Pendant une heure de marche à travers les terrains incultes et les champs de roseaux qui s’étendent entre Urubamba et Occobamba, terrains et champs que la rivière inonde à l’époque des grandes crues, je m’absorbai si bien dans ces souvenirs du passé, qu’il m’arriva de répondre à peine par un monosyllabe aux avances amicales de José Benito. Le mozo, voyant que ses efforts étaient superflus pour établir un dialogue entre nous, finit par rester en arrière et me laissa à mes méditations rétrospectives. Bientôt nous nous trouvâmes en vue du ravin d’Occobamba.

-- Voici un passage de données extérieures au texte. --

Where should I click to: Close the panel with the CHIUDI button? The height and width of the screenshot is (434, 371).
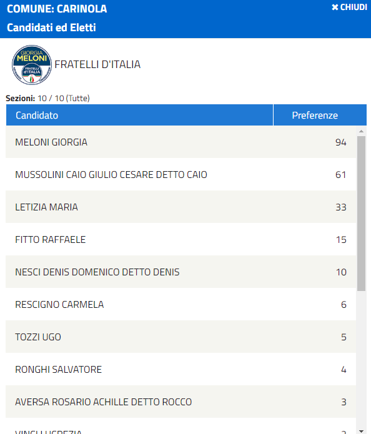pos(349,7)
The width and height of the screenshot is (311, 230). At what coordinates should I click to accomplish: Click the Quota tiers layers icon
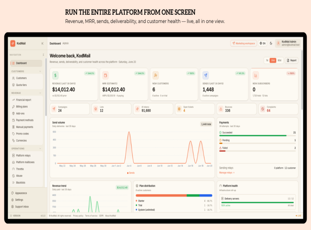(13, 85)
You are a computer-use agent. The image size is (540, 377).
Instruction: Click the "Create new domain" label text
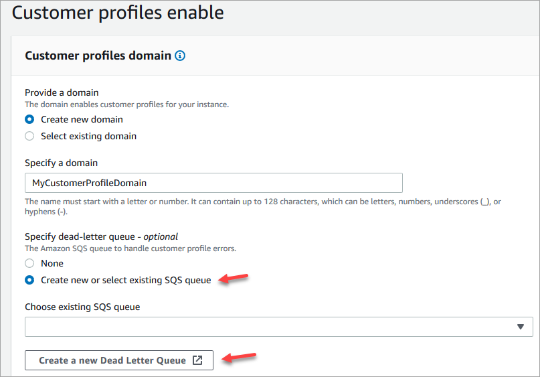82,120
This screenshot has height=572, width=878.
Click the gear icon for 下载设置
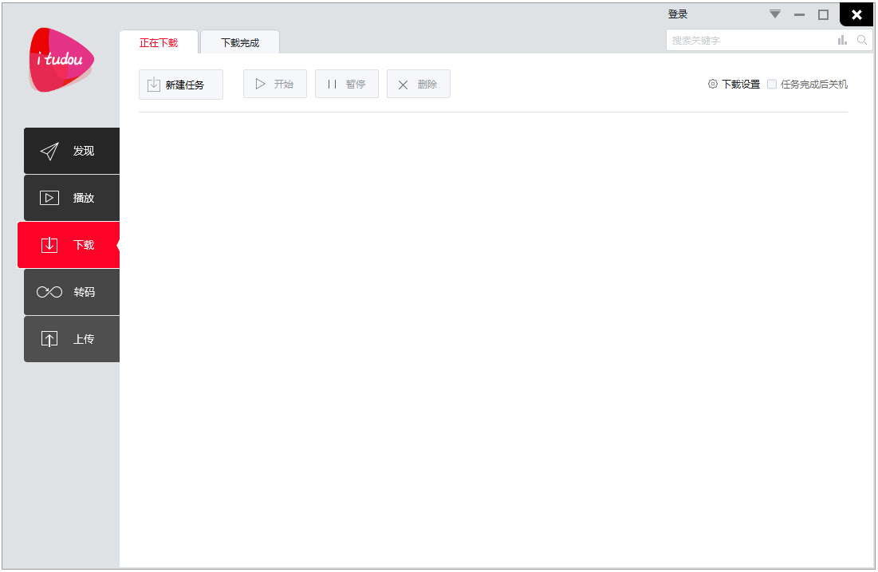(713, 84)
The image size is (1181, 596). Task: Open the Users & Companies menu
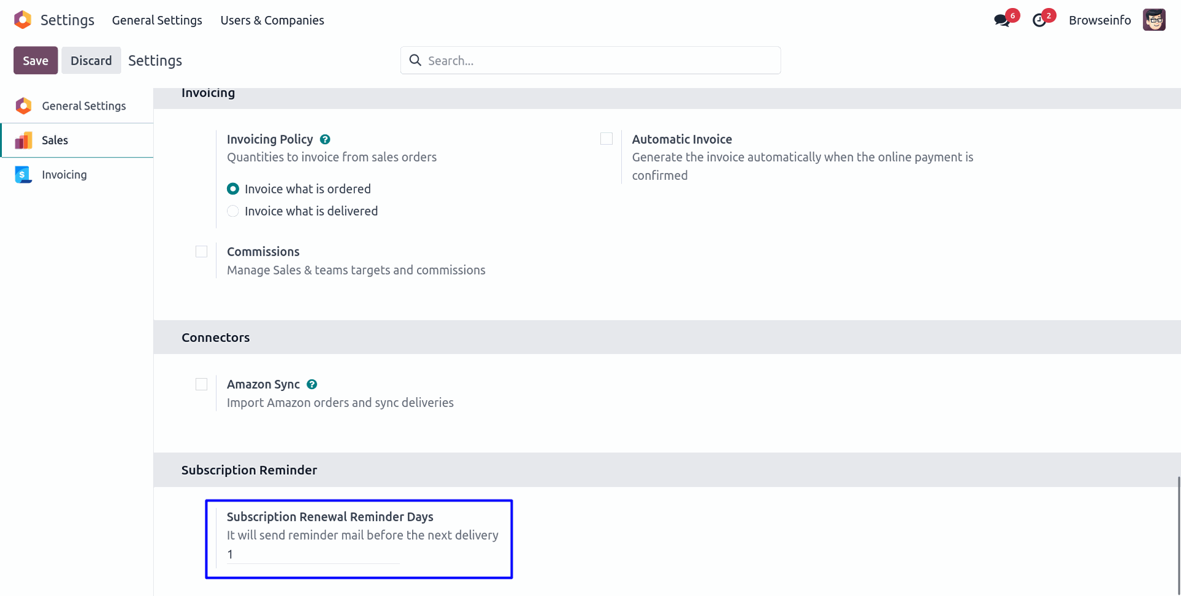[272, 20]
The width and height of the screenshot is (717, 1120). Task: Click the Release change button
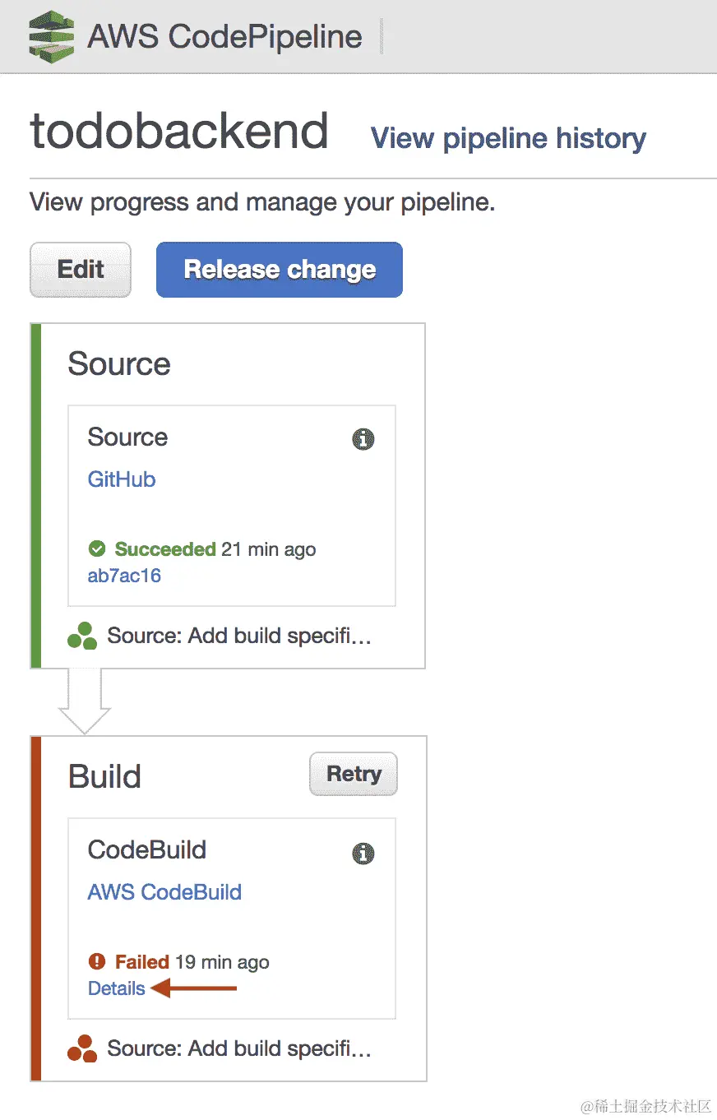pos(280,269)
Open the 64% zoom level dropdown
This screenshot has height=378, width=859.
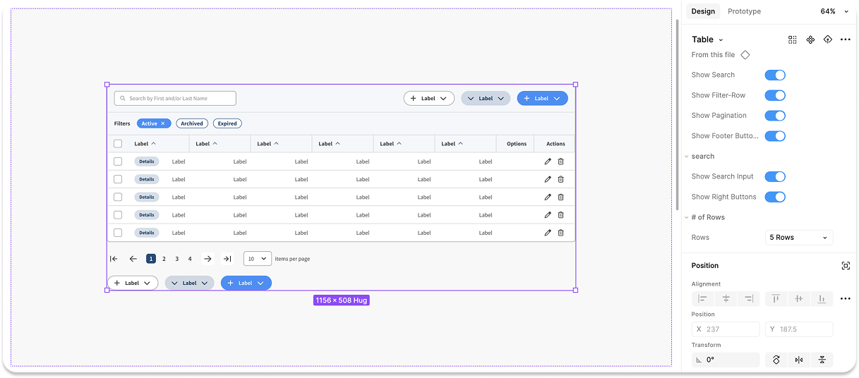834,11
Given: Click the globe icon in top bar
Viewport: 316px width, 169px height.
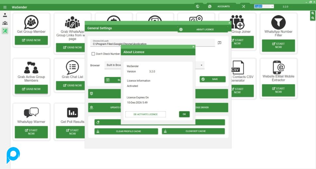Looking at the screenshot, I should click(197, 6).
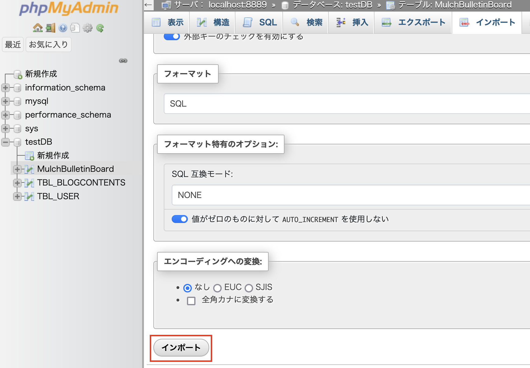Switch to the エクスポート tab
Image resolution: width=530 pixels, height=368 pixels.
pos(413,22)
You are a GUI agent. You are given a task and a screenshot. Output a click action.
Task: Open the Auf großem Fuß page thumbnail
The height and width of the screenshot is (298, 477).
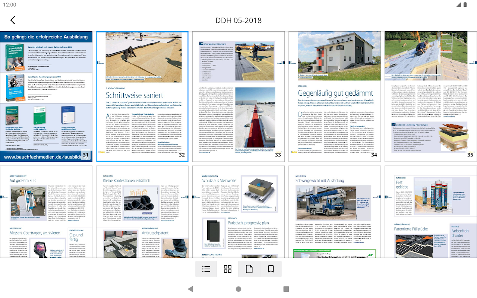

Ce ravin, longue entaille pratiquée par quelque cataclysme dans le flanc occidental de la Cordillère de Huilcanota, sert de lit aux torrents de neige fondue qui se précipitent du pic de Malaga, et de chemin aux muletiers qui se rendent de Cuzco au val d’Occobamba, situé à l’est de la même Cordillère. La sauvage décoration de ce site est en harmonie avec les eaux troubles et glacées qui le sillonnent ; des blocs de grès de granit, détachés de la masse des Andes par l’action des volcans, jonchent le sol de toutes parts. Quelques-uns, arrêtés dans leur chute, dominent le chemin de quelques centaines de mètres et semblent sur le point de se détacher de leur base, au grand effroi du voyageur. La décomposition du minéral, le détritus des lichens et des mousses et la poussière charriée par les vents ont à la longue rempli les crevasses et les fissures de ces blocs d’un terreau végétal dont s’accommodent des liliacées et quelques plantes grasses. Sur

  1. Scènes et paysages dans les Andes. 1re série. Paris, Hachette et Cie. 1861.